**Supplied entries**
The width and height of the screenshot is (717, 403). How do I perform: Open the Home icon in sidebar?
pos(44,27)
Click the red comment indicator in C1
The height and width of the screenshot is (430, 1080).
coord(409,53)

**What to do**
Please set down each line of the records exactly as given.

**Solution to this exercise**
The width and height of the screenshot is (717, 403). How do I perform: Open the Home icon in sidebar?
pos(44,27)
Click the red comment indicator in C1
The height and width of the screenshot is (430, 1080).
coord(409,53)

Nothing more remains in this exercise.